ASSIGNMENT:
All of the data that follows should be retyped exactly, please, except the pictures.

STORED DATA:
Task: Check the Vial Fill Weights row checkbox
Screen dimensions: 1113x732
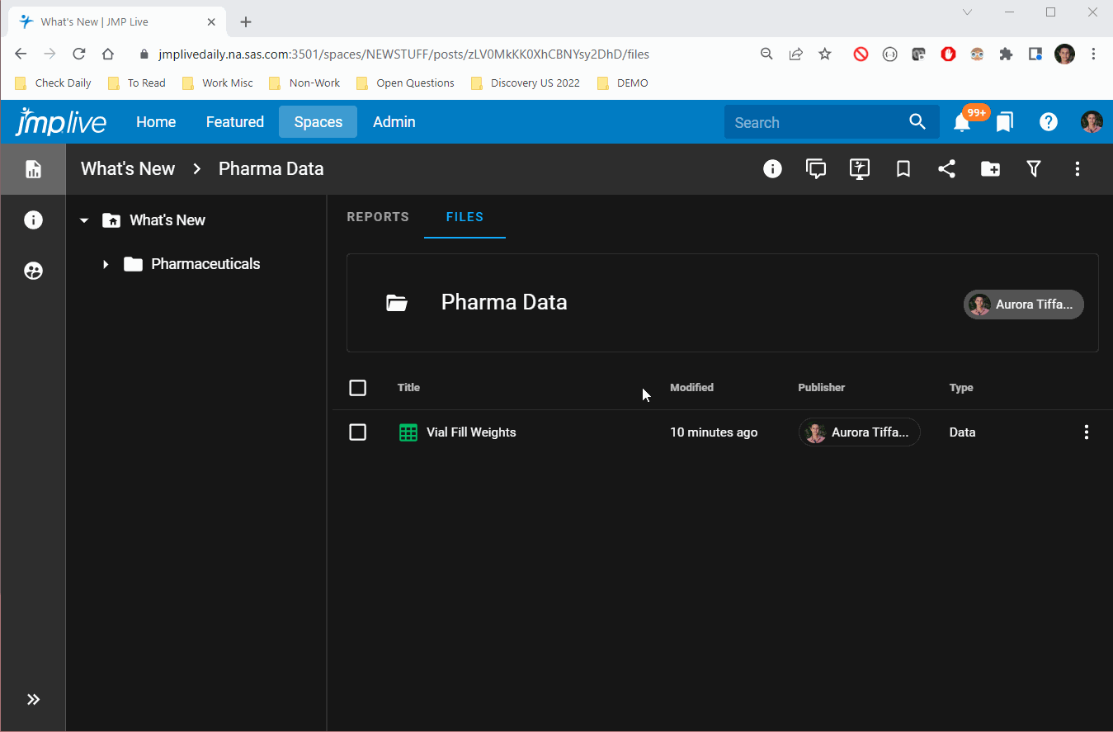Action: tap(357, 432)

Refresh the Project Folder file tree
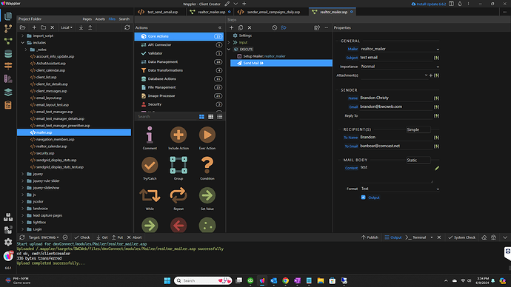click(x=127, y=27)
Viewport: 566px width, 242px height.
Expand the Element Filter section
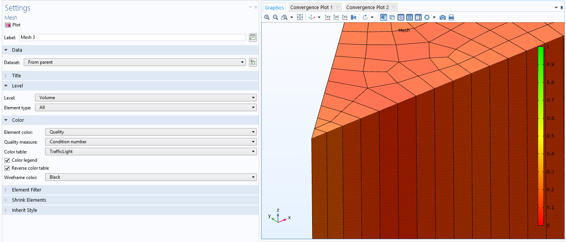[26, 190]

ANSWER TO THIS TASK:
Task: Check the Vial Fill Weights row checkbox
Screen dimensions: 1113x732
Action: tap(357, 432)

Refresh the Project Folder file tree
click(x=127, y=27)
Viewport: 566px width, 242px height.
Expand the Element Filter section
[26, 190]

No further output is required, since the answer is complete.